完成した「カワマエール」を手に川前地区の振興へ意気込む三戸さん

 いわき市地域おこし協力隊の三戸大輔さん(34)が中心となって開発を進めていた、同市川前町の地ビール「KAWAMALE(カワマエール)」が完成した。三戸さんは2023年度中をめどに同地区内に醸造所をつくり本格的に販売する考えで、「人口が減少する中山間地を盛り上げたい」と意気込む。

 三戸さんや市、県の関係者が11日、同市で会見し完成を報告した。地ビールは、県の振興事業の委託を受けて、三戸さんら川前町振興対策協議会が開発した。2020年6月に三戸さんが協力隊に就任して提案し、地区住民の協力を得て進めてきた。

 地ビールの原料となる大麦とホップは、地元農家の協力を得て、地区の休耕田を活用して作っている。三戸さんは「地元の思いが込められている。フルーティーな香りと飲み応えが特徴」とできばえにも自信を示す。

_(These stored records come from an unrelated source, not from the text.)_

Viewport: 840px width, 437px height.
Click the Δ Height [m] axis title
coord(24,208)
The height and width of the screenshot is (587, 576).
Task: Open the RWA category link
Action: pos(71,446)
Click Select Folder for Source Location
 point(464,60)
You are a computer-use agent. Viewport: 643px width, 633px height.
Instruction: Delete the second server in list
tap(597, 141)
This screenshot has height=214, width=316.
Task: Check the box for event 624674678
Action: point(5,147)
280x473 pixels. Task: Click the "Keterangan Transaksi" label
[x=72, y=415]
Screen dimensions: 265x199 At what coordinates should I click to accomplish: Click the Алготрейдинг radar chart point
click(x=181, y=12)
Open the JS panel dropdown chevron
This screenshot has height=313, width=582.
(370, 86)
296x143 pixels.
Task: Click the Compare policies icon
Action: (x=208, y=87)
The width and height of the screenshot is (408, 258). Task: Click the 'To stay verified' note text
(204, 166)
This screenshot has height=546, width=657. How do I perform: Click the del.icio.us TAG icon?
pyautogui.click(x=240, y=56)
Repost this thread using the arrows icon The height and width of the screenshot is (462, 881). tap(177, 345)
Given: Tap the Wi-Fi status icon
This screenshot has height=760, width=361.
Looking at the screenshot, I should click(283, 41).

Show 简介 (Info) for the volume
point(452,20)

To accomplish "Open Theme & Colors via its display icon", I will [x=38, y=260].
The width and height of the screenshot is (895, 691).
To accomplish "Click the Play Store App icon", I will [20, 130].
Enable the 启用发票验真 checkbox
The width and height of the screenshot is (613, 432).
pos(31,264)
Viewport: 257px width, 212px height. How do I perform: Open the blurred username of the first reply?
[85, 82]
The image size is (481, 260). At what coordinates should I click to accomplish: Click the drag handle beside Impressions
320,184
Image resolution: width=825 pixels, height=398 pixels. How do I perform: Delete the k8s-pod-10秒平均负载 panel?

 同市出身の三戸さんは、30歳の時にワーキングホリデーでオーストラリアを訪れ、ビールに興味を持った。その後、ドイツや広島の醸造所で働き、製造法を学んだ。地元に戻るきっかけとして協力隊に応募し川前地区を訪れると、50年程前にビール会社に納める大麦が作られていたことを知った。「経験を生かした特産品を作れるのではないか」。そこから地ビールづくりが動き出した。

 商品名の「カワマエール」は、ビール系飲料の種類を示す「エール」という言葉に、応援の「エール」という意味も込め名付けた。今回完成したビールはまず地元住民や関係者に配布する予定だ。まだ販売予定はないが地区内に建物を借り、来年3月に協力隊の任期を終えた後に起業し、生産の準備に入る考えだ。

 市北西部の川前地区は山がちの地域で、人口の減少や産業の担い手不足が課題だ。三戸さんは「同じ考えの仲間を増やしにぎわいをつくることで、地域が抱える問題の解決につなげたい」と話した。